Dimitri viu, horrorizado, enquanto cabeças decepadas de antigas vítimas da Inquisição flutuavam até Elara, como um cortejo macabro. Mas não eram apenas enfeites grotescos. Cada cabeça emitia uma fumaça negra que se espalhava pela praça. Onde essa fumaça tocava, ratos emergiam das sombras, criaturas doentias com olhos injetados de sangue e movimentos violentos.

Dimitri tentou levantar-se, mas seu corpo tremia como nunca antes. Ele viu os aldeões gritarem e correrem, mas não havia para onde fugir. Os ratos atacavam implacavelmente, mordendo carne e espalhando a praga. As pessoas, ao serem tocadas pela peste, caiam em agonia. Seus corpos apodreciam instantaneamente, como se tivessem morrido há anos. A pele escurecia, os olhos afundavam, e o cheiro de morte preenchia o ar.

“Povo de Plockton,” Elara bradou, sua voz ressoando como uma sinfonia de lástima e fúria, “vocês colherão o que plantaram. Seus campos apodrecerão, seus rios secarão, e este vilarejo será uma ruína para sempre. Somente uma alma pura, livre do ódio e da violência, poderá quebrar esta maldição.”

Dimitri sentiu um aperto no peito. Ele sabia que Elara não estava mentindo. A maldição era real e mortal. Sua fé o levou a erguer a voz:

“Elara! Por favor, misericórdia! Eles são ignorantes, são cegos pelo medo!” Mas Elara não respondeu.
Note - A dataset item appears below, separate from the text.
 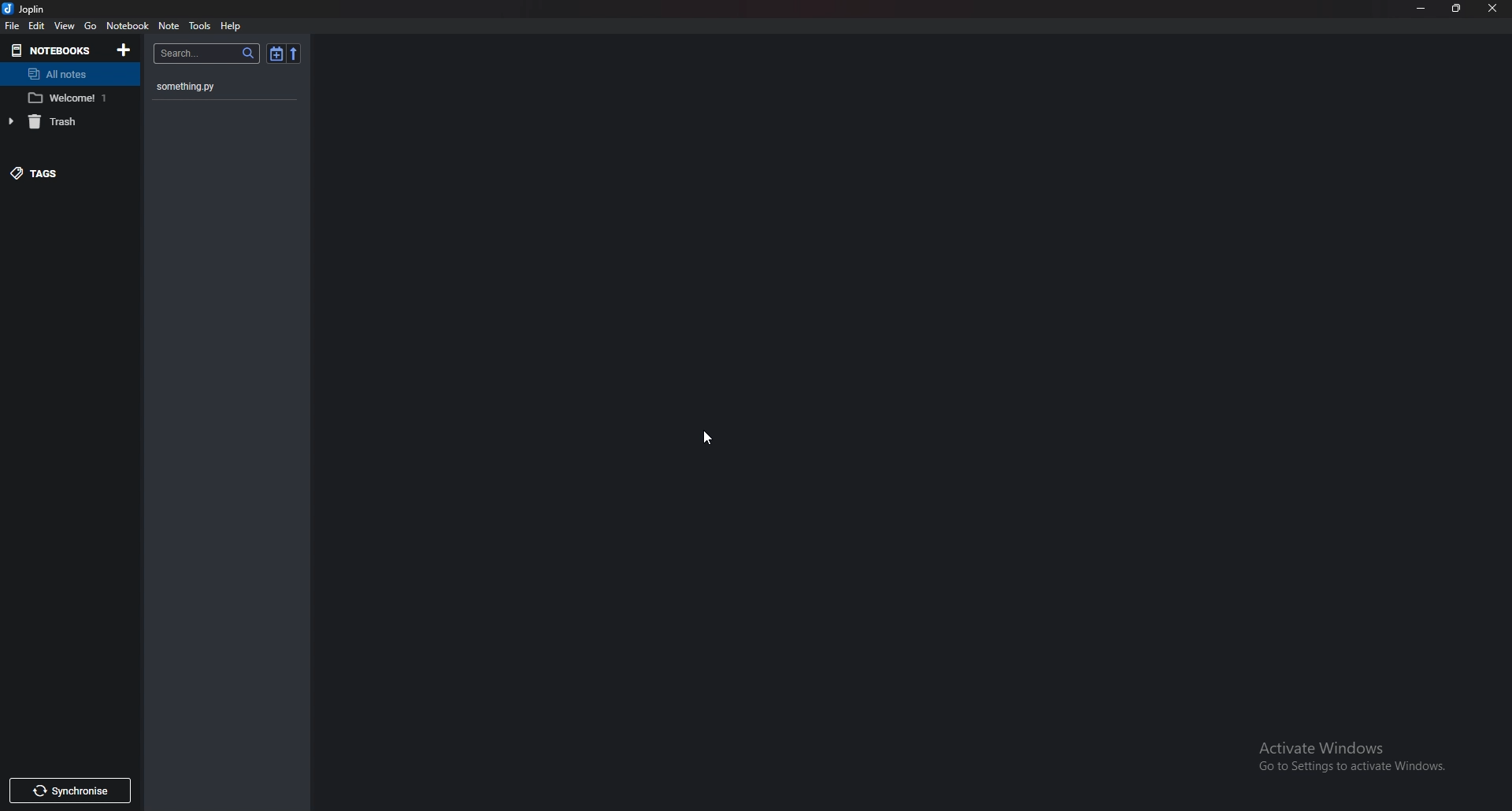 What do you see at coordinates (204, 88) in the screenshot?
I see `something.py` at bounding box center [204, 88].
Seus olhos escarlates o encararam por um momento, e então ela desapareceu, levando consigo as cabeças flutuantes.

Quando o vento cessou, o silêncio tomou conta da praça. Dimitri caiu de joelhos, suas mãos sujas de lama e sangue. Ele rezava, mas agora suas preces eram para si mesmo. Ele havia falhado, não apenas com Elara, mas com todo o vilarejo. A maldição não era apenas o fim de Plockton; era o peso de sua própria omissão e covardia.